Жалею, что потерял след Илюши Шерлогаева, жалею, что очень часто трусил, физически трусил, боялся, что будут бить и будет больно, и меня до сих пор не били ни разу, жалею об этом, жалею, что был невнимателен к отцу-матери и к родне вообще. Более внимателен был к чужим людям, а к своим… что им, они и так свои… Жалею, что унижался иногда, не для дела, не для корысти, а так как-то выходило, что хотел выглядеть жалким… Заискивал иногда, не впрямую и тоже не для выгоды, а выглядеть хотел хорошим, добрым… Чтоб сказали: «Вот, поглядите, талант, а скромный, простой» и т. д. Успел я кое-что и сделать. Многие и того не успели, если задуматься о карьере, а что я должен вообще успеть, для чего я появился в день начала войны, к чему я стремился свои 27 лет? К славе, богатству, к женщинам. Да, я хотел быть знаменитым артистом, играть так, чтобы выворачивать души зрительному залу, кое-что я успел, кое-что не успел, помешала нога, как бы там ни шло, она задержала мой полет, много времени и сил уходило, ушло и уходит на поддержание физической формы, которая, при моей любви к движению, к пластике, можно только мечтать, какая б она была, какие б чудеса я проделывал, если б не моя левая… Но… с другой стороны, она закалила мой характер, она поставила меня с детства в особый ряд обиженных, вздрючила мое самолюбие и тщеславие, и я стал ломать заборы, но доказывать, что я здоров, и я смогу оторваться от земли.
И вот теперь.
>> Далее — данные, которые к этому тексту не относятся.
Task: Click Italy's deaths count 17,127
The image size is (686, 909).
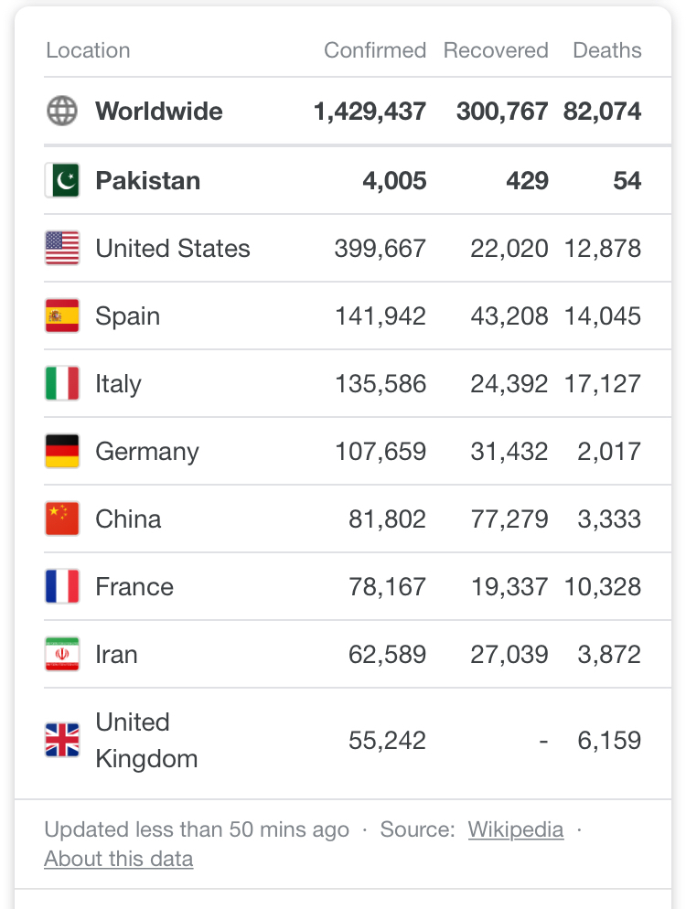Action: coord(603,384)
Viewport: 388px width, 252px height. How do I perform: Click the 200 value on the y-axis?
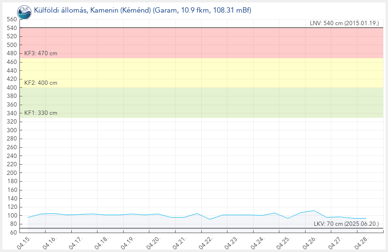pyautogui.click(x=12, y=173)
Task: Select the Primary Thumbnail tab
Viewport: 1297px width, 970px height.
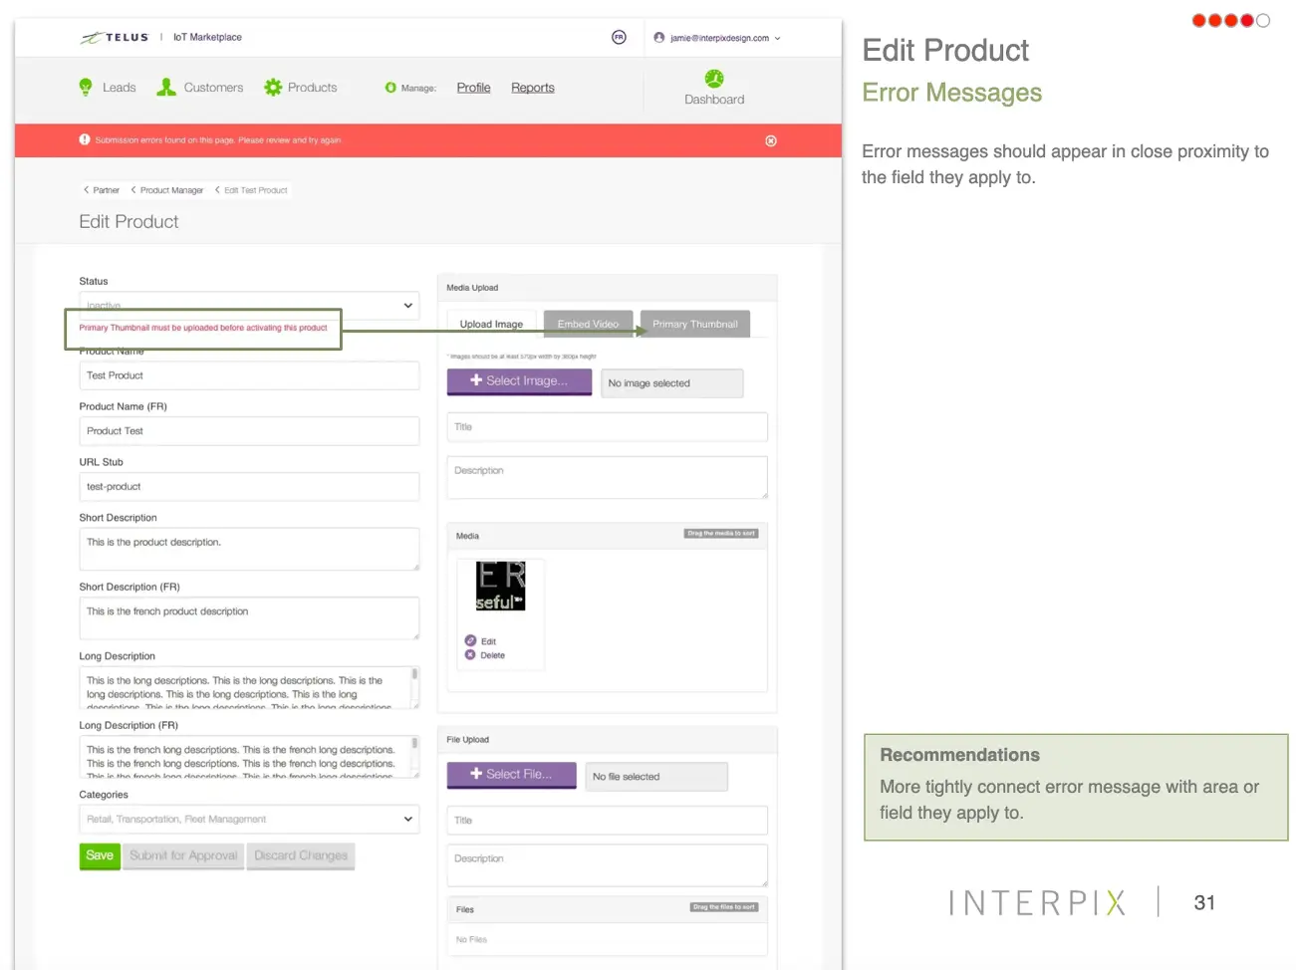Action: tap(694, 324)
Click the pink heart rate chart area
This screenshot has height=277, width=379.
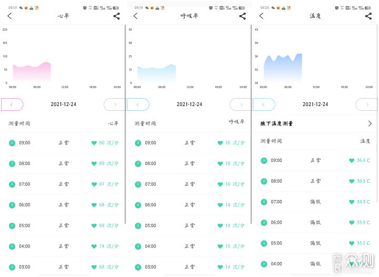point(32,72)
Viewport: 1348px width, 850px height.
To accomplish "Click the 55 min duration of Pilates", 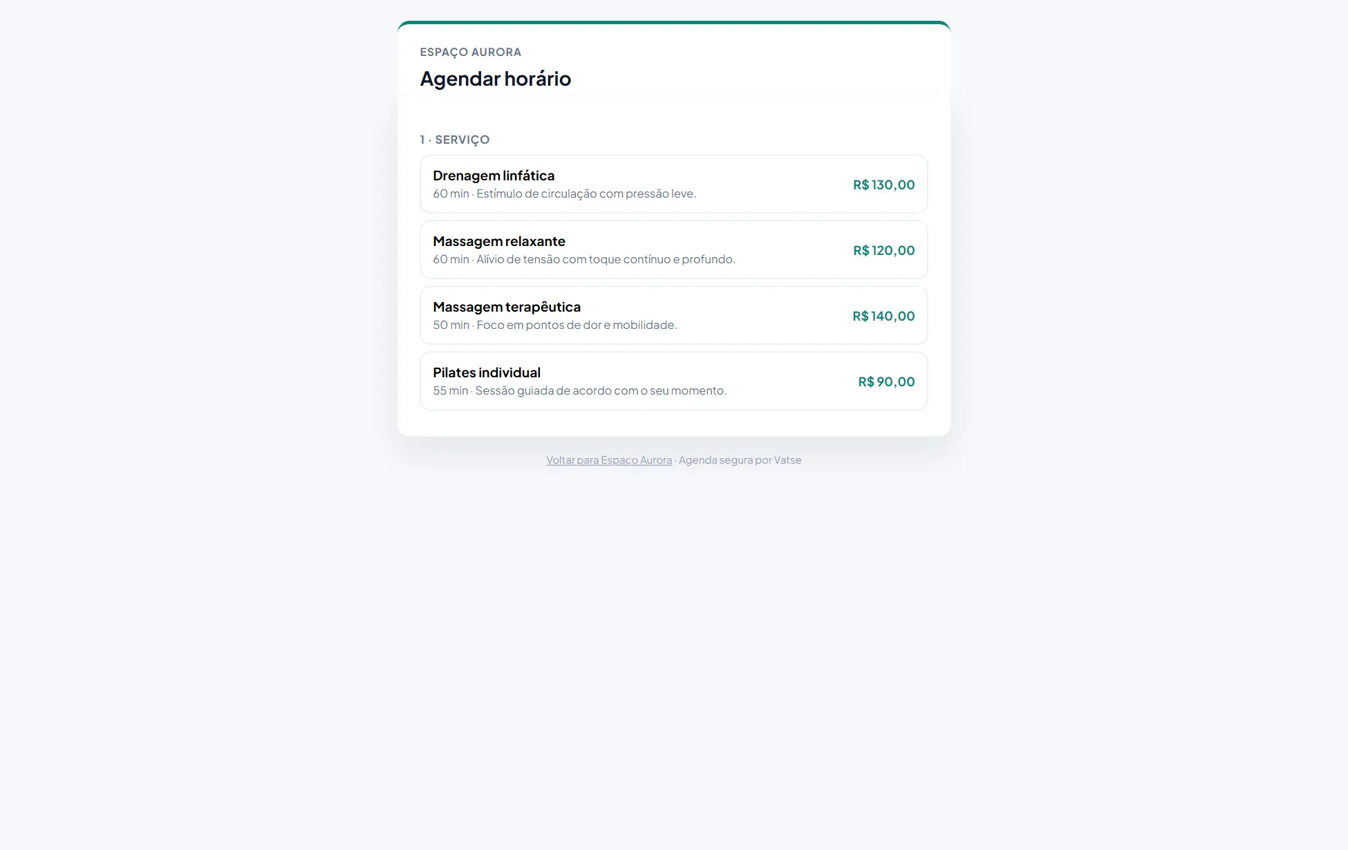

Мне не жаль той космической славы, которая не пришла ко мне в 27 лет, и после смерти ее тоже не будет, хоть погибни на дуэли, хоть застрелись, мне не жаль, что я не успел сыграть роль, которая приходит раз в жизни, мне не жаль, что я не успел написать «Войну и мир», хотя был уверен, что я и на это способен, мне не жаль, что у меня было мало женщин, мне не жаль, что я не был в диковинных странах, нет ничего, о чем бы я пожалел, оставляя землю, кроме одного. Мне жаль, что в 27 лет у меня нет того, кто мог бы назвать меня папой. Мне жаль, что в воскресенье, когда все отцы выходят с наследством в колясках или за руку — я веду на поводке Кузю. Кузя прелестный пес, но он не принесет на мою могилу охапку ромашек. Я никого не виню в этом. Кого можно винить в этом теперь, кроме себя, я просто прожил зря 27 лет, я прожил их пустоцветом. Умрут родители, братья, сестры, жена… и некому будет сказать, что вот, жил на земле такой мужчина, даже племянники мои не будут помнить, как я не помню и не знаю своих дядек. Теток, которые жили рядом, еще знаю и помню, а те, что подальше — Аксинья, к примеру, только сейчас помянул, вспомнил, быть может, она жива, чуть именем не ошибся. Вот о чем я жалею, вот чего я не успел. И больше всего на свете, мне хочется теперь этого.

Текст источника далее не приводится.